Vignette: Calling IBD with ancIBD

This notebook walks you through the steps to call IBD segments with ancIBD. It assumes one has data in hdf5 format, including genetic map and ideally also allele frequency data. For how to produce such a .hdf5 file from an imputed VCF, please see the vignette notebook create_hdf5_from_vcf.ipynb.

[1]:

import sys as sys
import matplotlib.cm as cm
import pandas as pd
import os as os

### Set working directory to your ancIBD vignette folder
path = "/n/groups/reich/hringbauer/git/hapBLOCK/notebook/vignette/"

os.chdir(path)  # Set the right Path (in line with Atom default)
print(os.getcwd())

### The following Code sets the working directory to your ancIBD code
### Only uncomment if you want to use not the pip installed package
#sys.path.insert(0,"/n/groups/reich/hringbauer/git/hapBLOCK/package/")  # hack to get development package first in path

/n/groups/reich/hringbauer/git/hapBLOCK/notebook/vignette

Code to run IBD calling

Note: For a quick test run for a pairs of indivdiuals and a specific chromosome including a visualization of the posterior, see the vignette notebook ./plot_IBD.ipynb.

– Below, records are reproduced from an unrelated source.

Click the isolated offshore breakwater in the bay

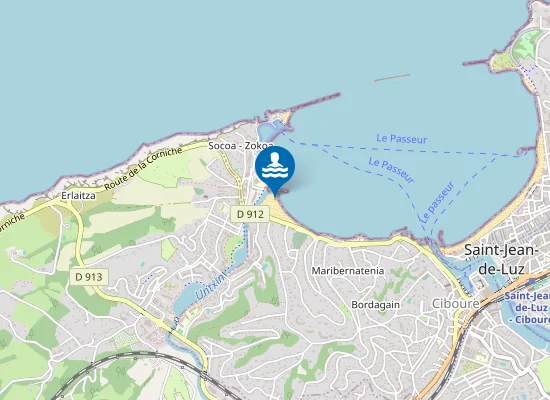point(392,78)
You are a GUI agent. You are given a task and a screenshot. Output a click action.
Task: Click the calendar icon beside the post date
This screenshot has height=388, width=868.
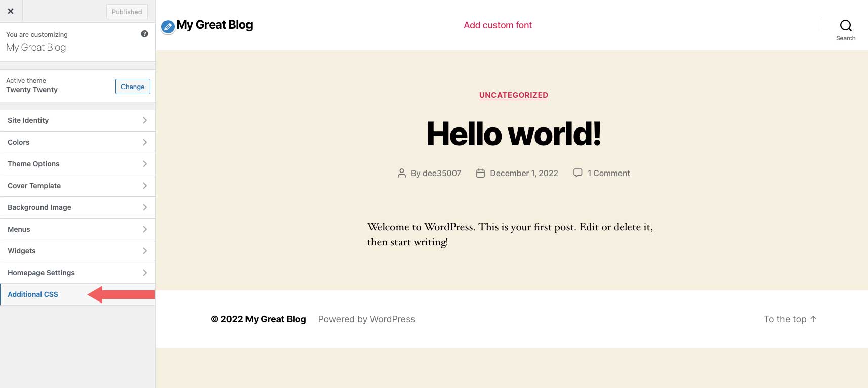(x=480, y=173)

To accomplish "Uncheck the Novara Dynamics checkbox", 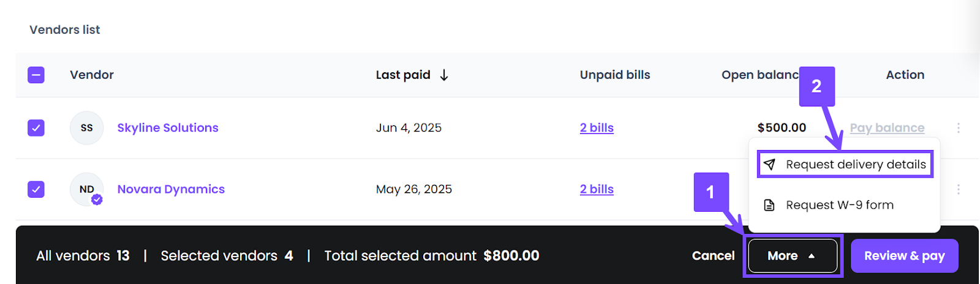I will [36, 189].
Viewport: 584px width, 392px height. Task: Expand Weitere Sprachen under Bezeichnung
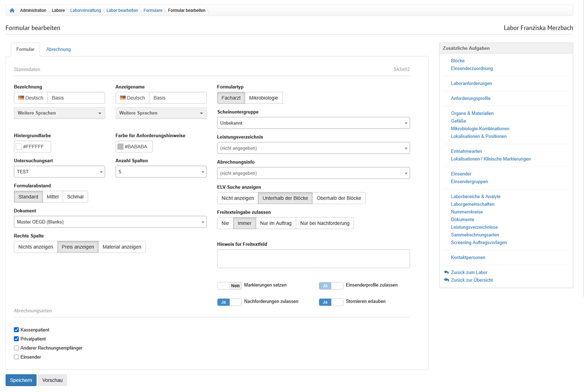coord(59,113)
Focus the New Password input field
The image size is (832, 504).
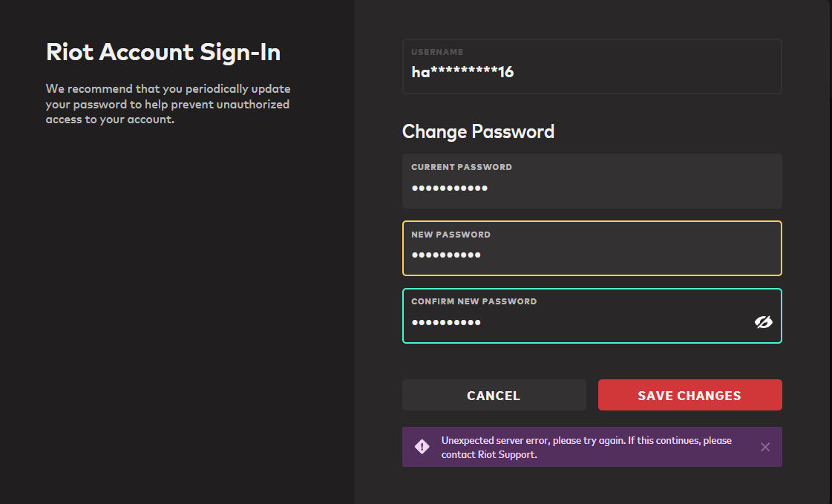[592, 248]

This visual test is always recommended to verify whether your data is sound and everything works as expected.

Here, the walk-through is through the calling of IBD in a full data set including multiple individuals and chromosomes.

[2]:

from ancIBD.run import hapBLOCK_chroms

Specify list of Indivdiuals to screen for IBD

This list is the list of indivdiuals that will be loaded into memory by ancIBD.

Please Remember: ancIBD is data-hungry, and only works for ancient genomes with >600,000 1240k SNPs covered (or WGS data with >200,000 1240k SNPs covered). If you run it for indivdiuals with less coverage, you will still receive output, but that output is not trustworthy, with little power to call IBD and high false positive rates.

[3]:

iids = ["I12439", "I12440", "I12438",
        "I12896", "I21390", "I30300"] # The six Hazelton Indivdiuals of the example data.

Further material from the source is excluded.